Why order with iHerb?

I’ve heard my American friends rave about this website and how great it is. You can find some products on the site that you might not find easily in Korea and because it’s an American site, they have brands that we would be familiar with.  The website is in English so that’s always a plus and ordering is very easy.

Do they ship to South Korea?

Yes. They ship to over 150 countries and South Korea is among those countries.

Personal Experience.

Recently, I’ve started to eat Quinoa and through the recommendation of a friend, ordered it from iHerb. In total my oder was 2 packets of Quinoa, 2 packets of Chickpeas and some vitamins. A pretty small order which came to $28.81  in total. Shipping to South Korea cost $4.00. I placed the order on June 1st and chose Korea Direct post. Estimated delivery time was between June 23rd and June 26th.

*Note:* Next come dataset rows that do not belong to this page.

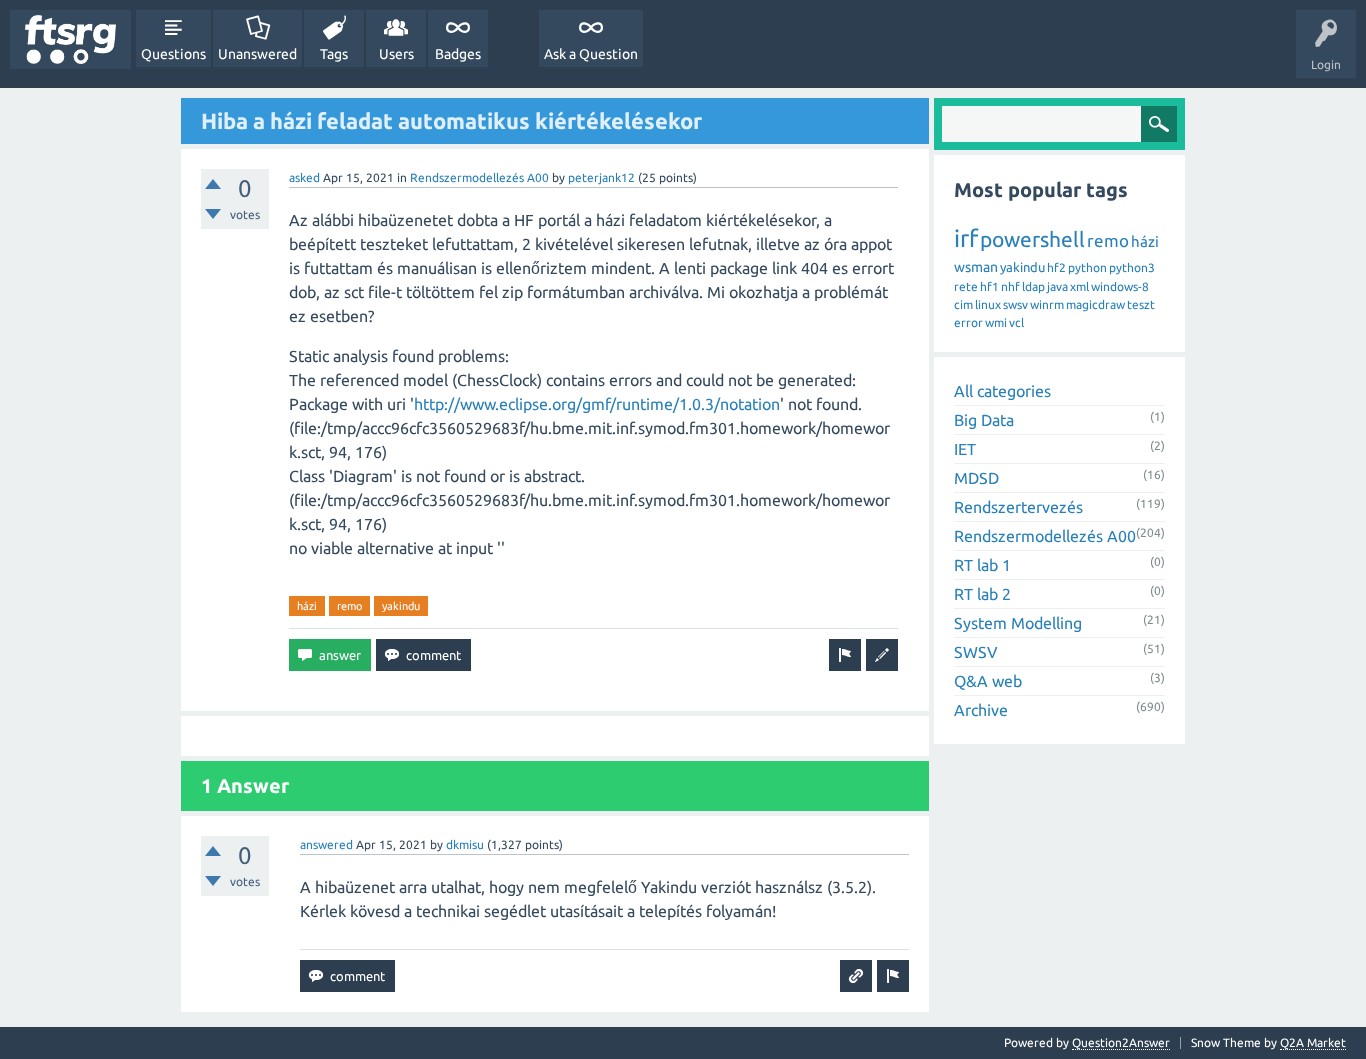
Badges (458, 54)
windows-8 (1120, 286)
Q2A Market (1313, 1042)
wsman (976, 267)
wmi (996, 322)
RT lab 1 (982, 565)
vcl (1016, 322)
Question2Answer (1121, 1042)
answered (326, 844)
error (968, 322)
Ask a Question (591, 54)
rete (966, 286)
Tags (334, 54)
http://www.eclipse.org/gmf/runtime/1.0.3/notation (597, 404)
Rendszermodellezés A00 (479, 177)
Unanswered (257, 54)
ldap (1033, 286)
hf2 (1056, 267)
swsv (1015, 304)
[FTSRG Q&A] (70, 39)
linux (988, 304)
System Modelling (1018, 623)
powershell (1032, 239)
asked (304, 177)
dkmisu (465, 844)
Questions (173, 54)
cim (963, 304)
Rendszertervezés (1018, 507)
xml (1079, 286)
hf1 (989, 286)
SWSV (976, 652)
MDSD (976, 478)
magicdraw (1095, 304)
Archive (981, 710)
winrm (1047, 304)
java (1057, 286)
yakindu (401, 606)
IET (965, 449)
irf (966, 238)
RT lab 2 (982, 594)
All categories (1002, 391)
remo (349, 606)
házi (307, 606)
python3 (1132, 267)
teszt (1141, 304)
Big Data (984, 420)
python (1087, 267)
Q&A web (988, 681)
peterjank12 (601, 177)
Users (396, 54)
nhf (1010, 286)
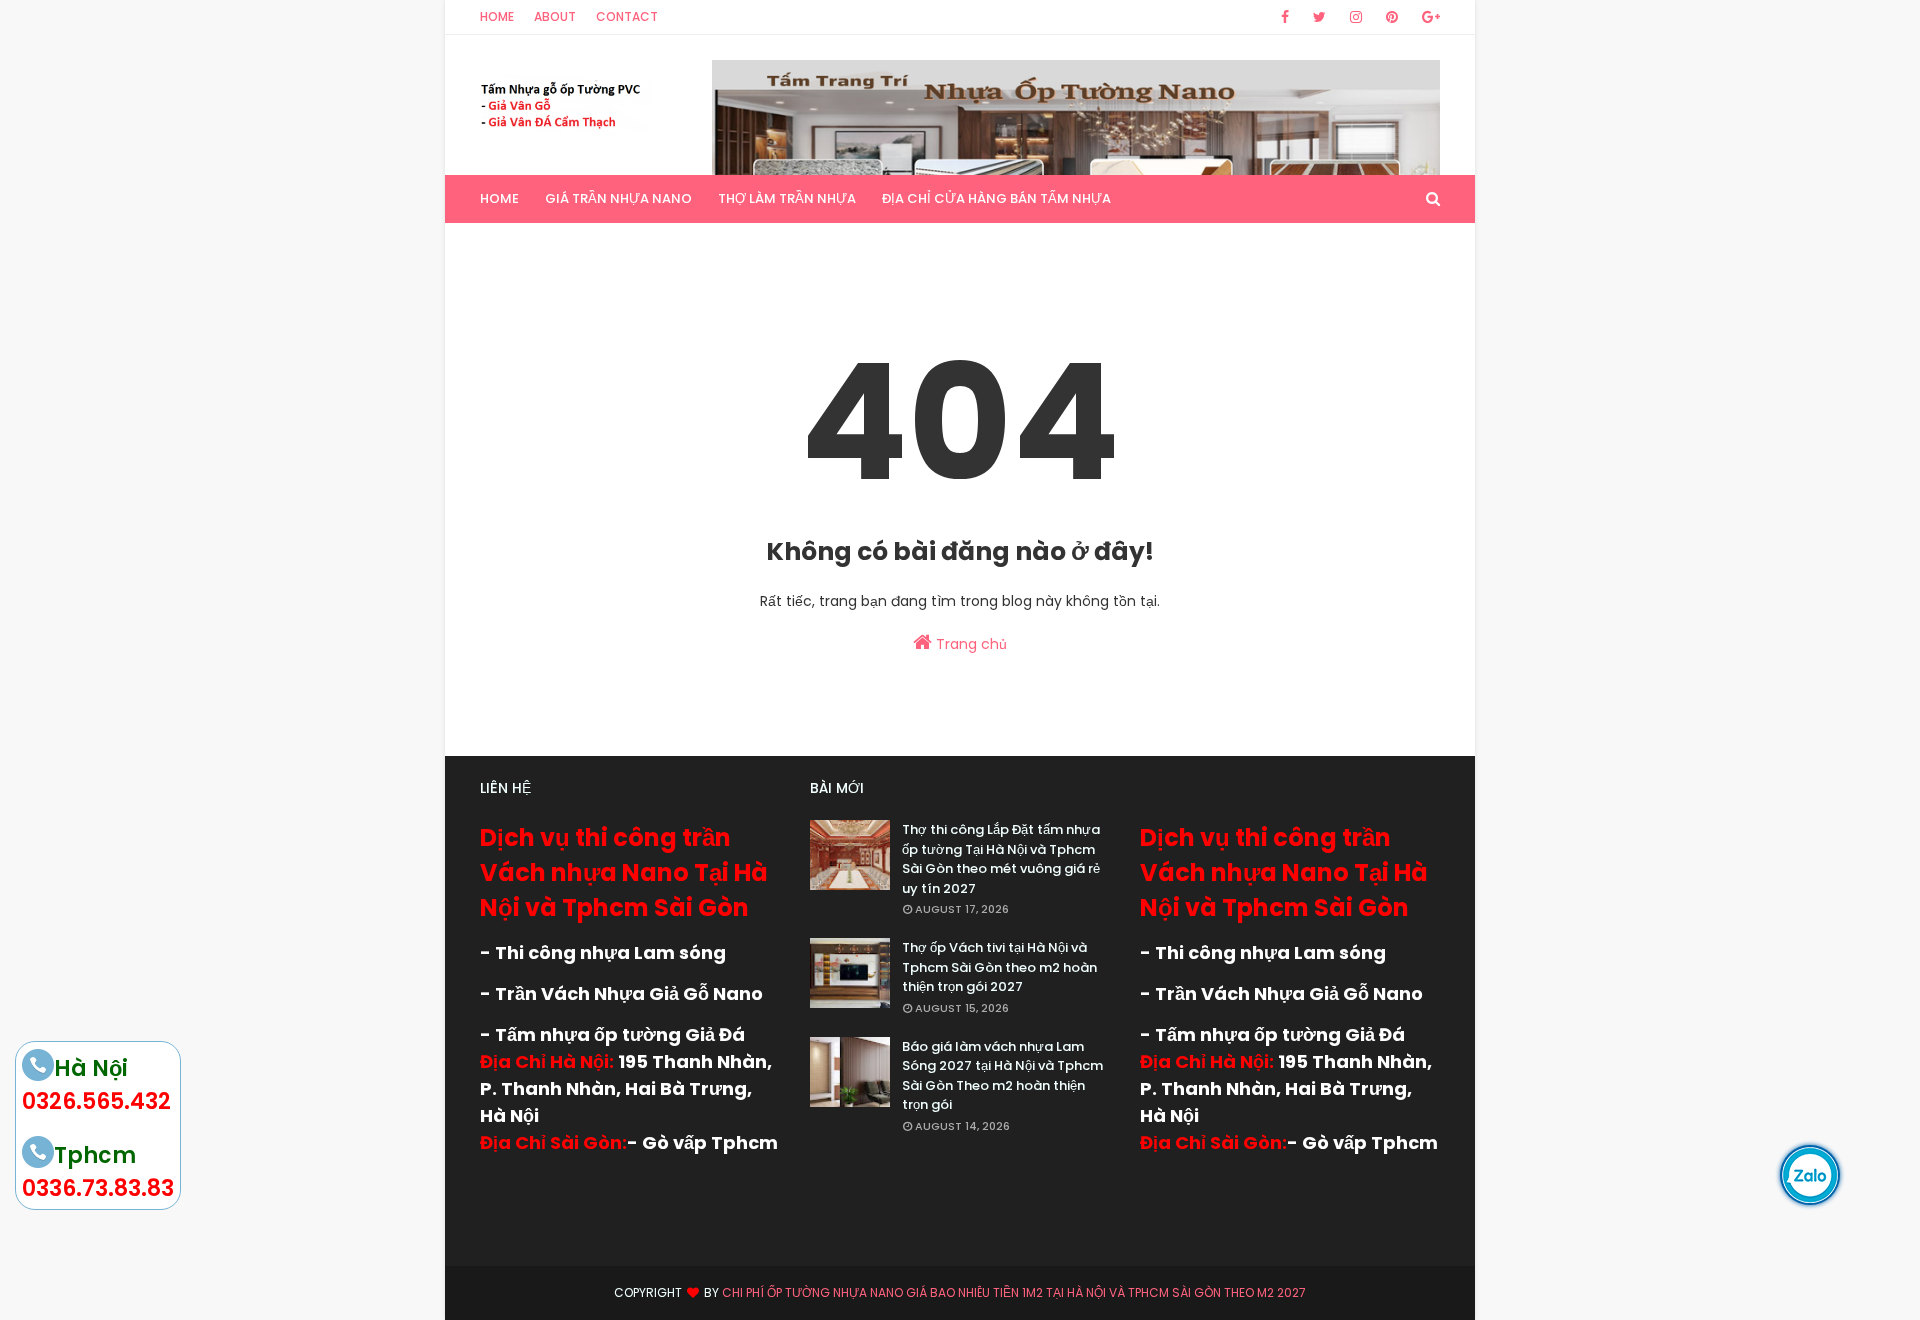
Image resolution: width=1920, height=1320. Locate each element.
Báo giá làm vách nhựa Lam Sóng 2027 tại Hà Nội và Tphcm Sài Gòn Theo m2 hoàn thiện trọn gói (1002, 1076)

I was notified that it had been shipped a day later and was notified again when it reached Incheon. I expected it a day or two later since I live only an hour from Incheon. However, after a week there was so sign of the package. Getting a little worried, I emailed i Herb. The following day, I got a phone call from customs to say that the package had been held until I gave my A.R.C. number. After it was sorted the lady said to wait another 2-3 working days for delivery.

I received it yesterday, June 16th so well before the estimated delivery date. The products were exactly as described and it had been packaged really well.

Apart from it taking two weeks to get to me (my friends have had theirs delivered in 4 or 5 days), I would recommend the website and I’ll definitely be using it again.